[Idea] Faster derive(Hash) for types without padding

Hi everyone, I am new here.

After reading a blog post about hashing in Rust I was thinking how the situation could be improved. My first thought was that if Rust had an equivalent of C++’s has_unique_object_representations then derive Hash could use it to generate potentially faster implementations for types that do not have padding. Something like this code:

pub unsafe fn obj_as_bytes<T>(obj: &T) -> &[u8] {
    let byte_ptr = std::ptr::from_ref(obj).cast::<u8>();
    let byte_len = std::mem::size_of_val(obj);
    unsafe { std::slice::from_raw_parts(byte_ptr, byte_len) }
}

pub unsafe fn obj_slice_as_bytes<T>(obj_slice: &[T]) -> &[u8] {
    let byte_ptr = obj_slice.as_ptr().cast::<u8>();
    let byte_len = std::mem::size_of_val(obj_slice);
    unsafe { std::slice::from_raw_parts(byte_ptr, byte_len) }
}

impl Hash for Foo {
    fn hash<H: Hasher>(&self, state: &mut H) {
        state.write(unsafe { obj_as_bytes(&self.0) });
    }

    fn hash_slice<H: Hasher>(data: &[Self], state: &mut H)
    where
        Self: Sized,
    {
        state.write(unsafe { obj_slice_as_bytes(data) });
    }
}

Would it be possible? Doesn’t it break any Rust rules? Am I missing something?

I tested the idea using different hashers and the results look promising. Bench results for std DefaultHasher and Foo being struct { u16, u16, char }.

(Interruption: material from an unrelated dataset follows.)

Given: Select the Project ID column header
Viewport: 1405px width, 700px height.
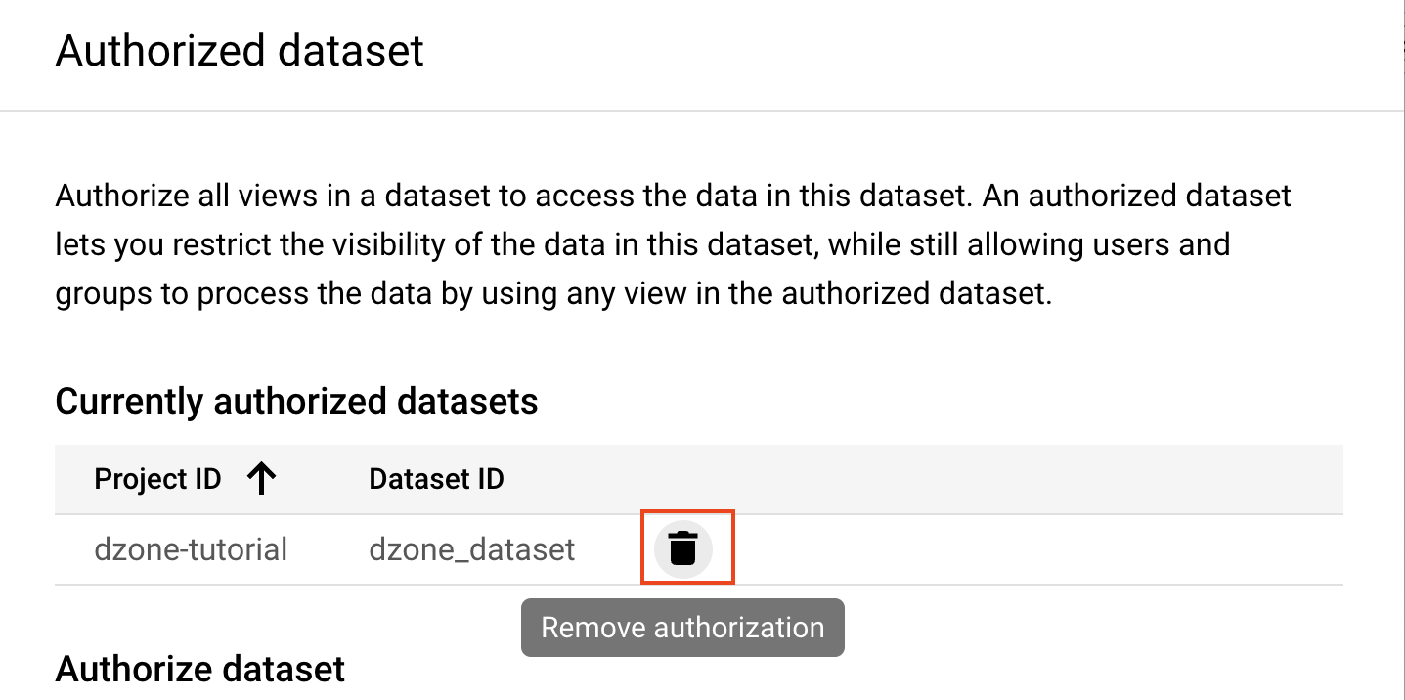Looking at the screenshot, I should coord(156,478).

test bool_hash_slice_custom_unsafe  ... bench:          13.72 ns/iter (+/- 0.05)
test bool_hash_slice_derived        ... bench:          36.19 ns/iter (+/- 0.05)
test char_hash_slice_custom_unsafe  ... bench:          17.92 ns/iter (+/- 0.29)
test char_hash_slice_derived        ... bench:          38.66 ns/iter (+/- 0.11)
test foo_hash_one_custom_unsafe     ... bench:           9.41 ns/iter (+/- 0.03)
test foo_hash_one_derived           ... bench:          16.88 ns/iter (+/- 0.17)
test foo_hash_slice_1_custom_unsafe ... bench:          13.84 ns/iter (+/- 0.04)
test foo_hash_slice_1_derived       ... bench:          21.14 ns/iter (+/- 0.06)
test foo_hash_slice_2_custom_unsafe ... bench:          15.24 ns/iter (+/- 0.02)
test foo_hash_slice_2_derived       ... bench:          32.12 ns/iter (+/- 0.34)
test foo_hash_slice_4_custom_unsafe ... bench:          19.66 ns/iter (+/- 0.02)
test foo_hash_slice_4_derived       ... bench:          54.43 ns/iter (+/- 1.14)
test foo_hash_slice_8_custom_unsafe ... bench:          24.08 ns/iter (+/- 0.08)
test foo_hash_slice_8_derived       ... bench:         103.34 ns/iter (+/- 1.87)
5 Likes

The types would also have to not contain pointers (so no hashing Vec<T> or &str) or any custom logic.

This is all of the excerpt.